Occultata l’ultima opera di Banksy, la prima a essere interattiva

Nel Mondo

Non è la prima volta che Banksy si schiera sulla questione dei migranti a Calais: prima con Dismaland, poi con Steve Jobs, nella notte di sabato 23 gennaio l’artista britannico è andato all’attacco del trattamento dei migranti nella Jungle del sud della Francia con una nuova opera, la prima nella storia di Banksy a essere interattiva. Realizzata sulla parete dell’ambasciata francese a Knightsbridge, nel centro della Londra bene, è stata subito coperta.

A essere rappresentato è il volto in lacrime della Cosette di Émile Bayard, il cui disegno – comparso nella seconda edizione del romanzo di Victor Hugo “Les Misérables”- divenne poi il simbolo del popolarissimo musical. La ragazzina vestita di stracci e ravvivata dal tricolore sfrangiato francese ha le lacrime agli occhi: a terra c’è una bomboletta dalla quale fuoriesce una nube di gas che simboleggia i lacrimogeni sparati dagli agenti francesi per respingere i migranti del Campo Giungla. L’opera è poi dotata di un codice QR: avvicinandovi il telefono chiunque può vedere on line il video, datato al 5 gennaio scorso, di un raid della polizia contro i profughi del campo. Un commento “alla Banksy” sui recenti tentativi delle autorità francesi di demolire una parte del campo di Calais, ora considerato “pericoloso” e di sfrattare circa 1.500 rifugiati.

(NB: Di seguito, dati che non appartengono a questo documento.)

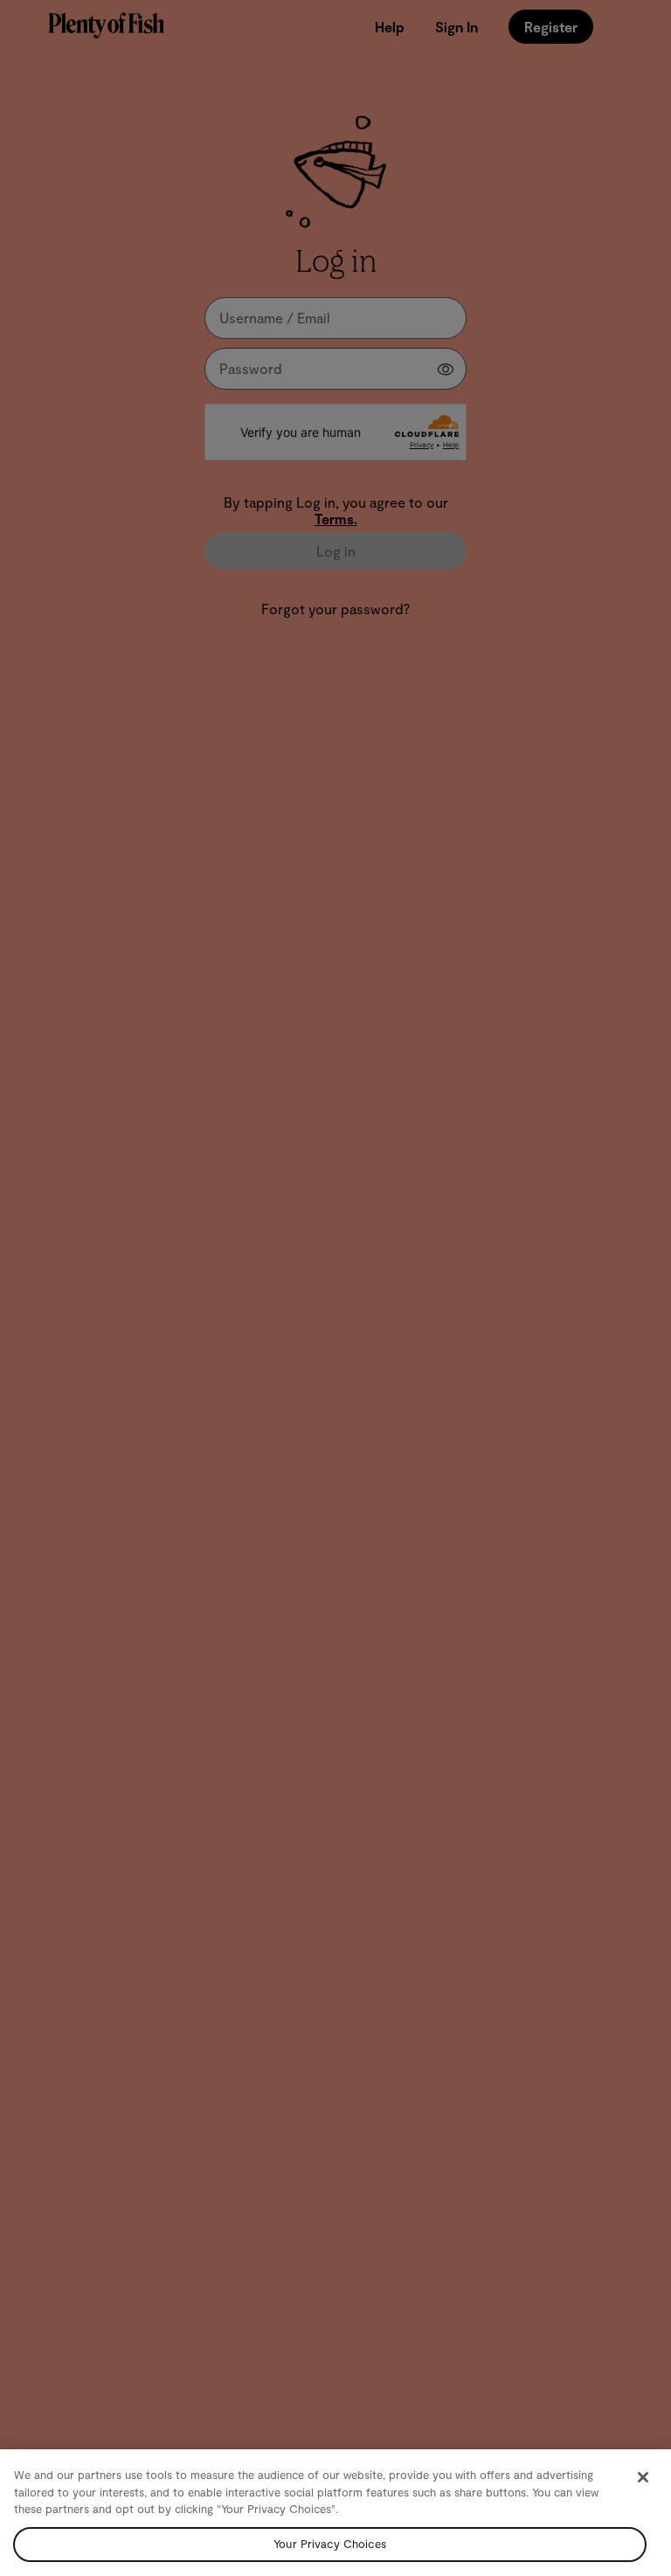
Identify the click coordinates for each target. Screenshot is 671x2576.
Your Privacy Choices (329, 2544)
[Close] (643, 2477)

Solo la settimana scorsa un portavoce della polizia francese, Steve Barbet, ha negato al Guardian che fossero stati utilizzati gas lacrimogeni per annientare il campo. “Non è nel nostro interesse utilizzare gas lacrimogeni, a meno che non sia assolutamente necessario per ripristinare l’ordine pubblico. In ogni caso non sono mai utilizzati nel campo” aveva detto. Ma la clip di YouTube mostra chiaramente per sette minuti che nel raid di inizio gennaio sono stati utilizzati dalle autorità francesi gas lacrimogeni, proiettili di gomma e granate assordanti. L’uso di gas sarebbe avvenuto anche lunedì 25 gennaio, quando la polizia francese ha tentato di creare una zona cuscinetto di 100 metri tra i campi e l’autostrada.

La denuncia dell’artista è stata però censurata dalla società proprietaria dell’edificio, la Cheval Property Management Limited, che ha fatto coprire il disegno spiegando di voler “preservare l’opera”. Per farne cosa? “Stiamo discutendo i piani futuri”, si è limitato a rispondere il direttore, Mike Sadler.

Lo scorso gennaio un murale raffigurante il fondatore di Apple, Steve Jobs, figlio di immigrati siriani, era apparso sul muro di un tunnel nel campo profughi a Calais. L’opera è stata collocata dietro una lastra di vetro di protezione da parte delle autorità locali, ma la settimana scorsa alcuni vandali l’hanno rimossa per deturpare l’opera. Alcune fonti, poi, avevano rivelato che un migrante aveva allestito una tenda accanto l’opera d’arte e chiedeva 5 Euro ai passanti che avessero intenzione di vederlo.